Well there are many questions in your question and I'll try to address them one by one.
As you may know,
$L* di/dt = V (t)$
one important thing to note about inductors is that unless there is an impulsive excitation(that is, the input is bounded), it's current can not make instantaneous jumps.
Therefore, when you apply the voltage, it will still have a 0 current, it will have a high slope, but 0 current nonetheless at $0^+$ where $0^+$ denotes the instant right after 0.
Ok, so using $L* di/dt = V (t)$ and basic first order circuit analysis coupled with a bit of differential equations, you get the current equation:
$i(t) = V/R *(1 - e^ {-tR/L})$
R is the total thevenin resistance in the circuit. This includes the internal resistance of the inductor. This is the Zero state response of the inductor and it does not take into account any form of initial condition, however it is not hard to implement that into the formula. As you can see, the current will only reach its final value as t -> infinity.
If you assume the inductor circuit has zero resistance, it would be a short circuit between the terminals of the voltage source. If you assume there is an output resistance of voltage source, you can separate it from the voltage source and use in the calculation as R.
Change in the magnetic flux is basically the self induced EMF. The differential equation basically points out to the fact that most things in the inductor occur in an exponential decay kind-of fashion. I hope this answers at least some of your questions. Let me know in the comments if anything is not clear.
Edit: Just to be clear * is multiplication in my answer, not convolution or something like that.

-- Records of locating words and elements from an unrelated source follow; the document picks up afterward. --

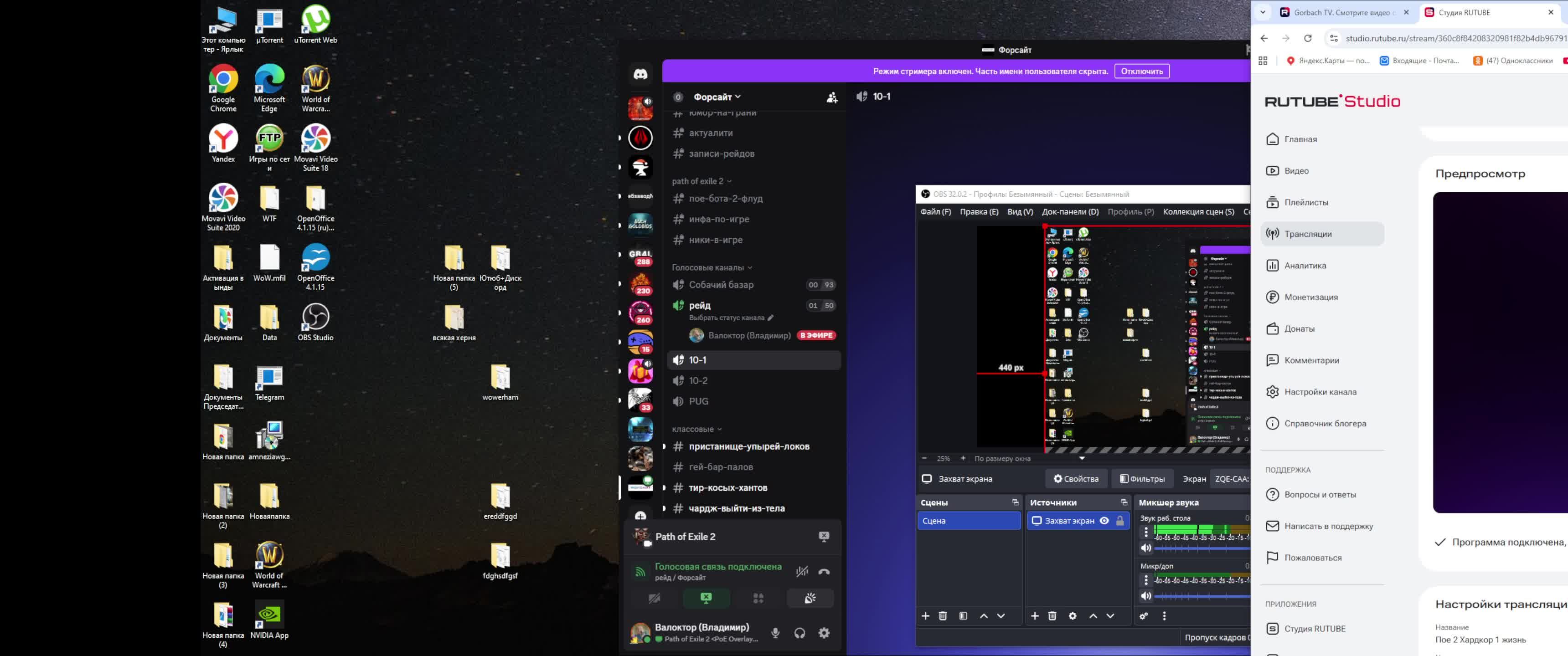The width and height of the screenshot is (1568, 656).
Task: Toggle lock on Захват экрана source
Action: click(1119, 521)
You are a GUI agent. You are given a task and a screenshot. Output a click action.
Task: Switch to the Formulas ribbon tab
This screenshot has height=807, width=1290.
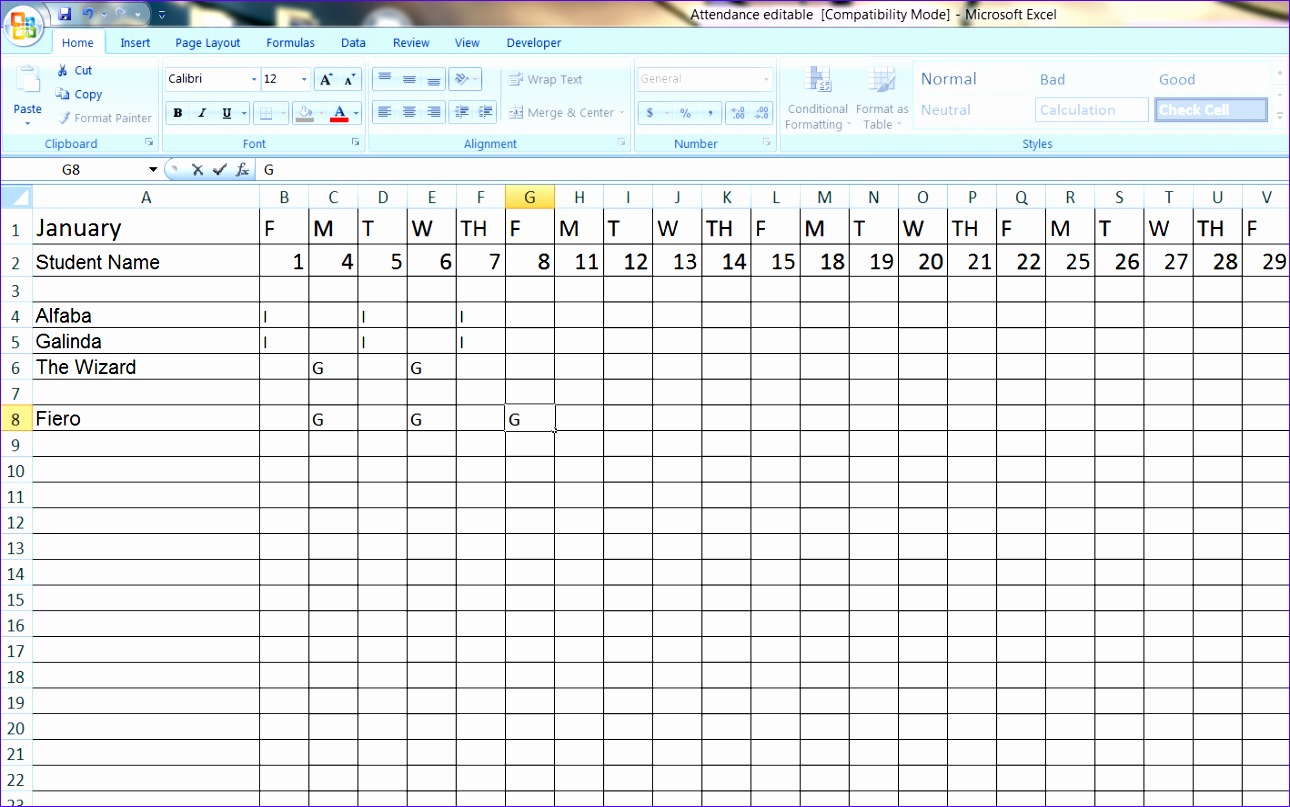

When we have a DC voltage source with a switch in series with RL and the switch is closed at t=0 then it is said that current is zero initially, but the voltage across inductor is same as that of applied voltage( according to kirchhoff voltage law) so there should be current( according to v=L(di/dt) )but it contradicts the initial statement so how do I understand this?
You are right that right when we close the switch the voltage across the inductor is equal to the applied voltage. However, you are misinterpreting what a potential difference of magnitude $v=L\cdot\text di/\text dt$ means. This equation doesn't say if there is a potential difference across the inductor then there is current through the inductor. What it says is that a potential difference across the inductor is associated with a change in current through the inductor. Therefore, since the voltage across the inductor is non-zero at $t=0$, we know the current is changing at $t=0$.
...but addition of resistor makes the current increase exponential , how to understand this intuitively (I understand from the equations but not theoretically how it is happening)?
The current increases like
$$i=i_0\left(1-e^{-t/\tau}\right)$$
So it is increasing, and there is an exponential function, but usually "increasing exponentially" means it keeps growing and growing more rapidly without bound. This is not what is happening here.
As the current in the circuit increases the voltage across the resistor increases. Therefore, the voltage across the inductor decreases. Based on our previous discussion, this means that the change in current must be decreasing. Hence this "voltage trade-off" happens at a slower and slower rate. This causes the current to approach a steady value where the increase over time decays exponentially.
I understand that changing current causes the induced EMF which opposes the changing current, but what I don't understand is - won't it cause the current to be constant...
Keep in mind that "oppose" does not mean "block".
Everything else...
It seems like your confusion stems from what we discussed initially. You are mixing up the current and its derivative. The voltage across the inductor tells you nothing about the current in general. It tells you how the current is changing.
Also, you say that you understand things from the equations, but I would argue that if you don't understand how the equations model reality then you haven't truly understood the equations. It would help for you to look at how the equations are derived. Make sure you understand the physical significance and motivation for each step, each equation, etc. This is an important step in the learning process, so I will leave that job to you.
I hope this answer is a good scaffold to hold up the deeper understanding you will develop here.
Best Answer
Lenz's law states that the induced current is in such a direction as to oppose the change producing it.
Back emf and a complete "conducting" circuit will result in an induced current.
The back emf can never exactly equal the applied voltage as then the current would be zero and not changing which would mean that there cannot be an back emf.
So you can think of it as follows.
As soon as a current starts to flow an emf is induced which produces an induced current which tries to oppose that change of current in the circuit produced by the applied voltage.
That induced current slows down the rate at which the current in the circuit increases.
So when deriving equations relating current to time in such a circuit it is convenient to say that at time = 0, when the switch is closed, the current is zero because the applied voltage and the back emf are equal in magnitude.
What you are usually not concerned with is a time scale equal to that whilst the switch is being closed.
Here is an attempt to illustrate the complexity of what happens even as the switch is being closed.
The switch is a capacitor and when open has charges stored on it.
As the switch is being closed the capacitance of the switch increases and so a very small current starts to flow around the circuit as the capacitor charges up.
The change of current is opposed by the induced current produced by the back emf.
As the distance between the contact of the switch continues to get less, the capacitance of the switch continues to increase and a changing current continues to flow.
When the contacts finally close there is already a very small but changing current flowing around the circuit which is being opposed by the induced current produced by the back emf with the back emf slightly less than the applied voltage.
What actually happens during the switch closing process is complicated by the fact that now you have an inductor, resistor and capacitor in the circuit and also that lumped circuit element analysis might be inappropriate to use over such a small time scale?.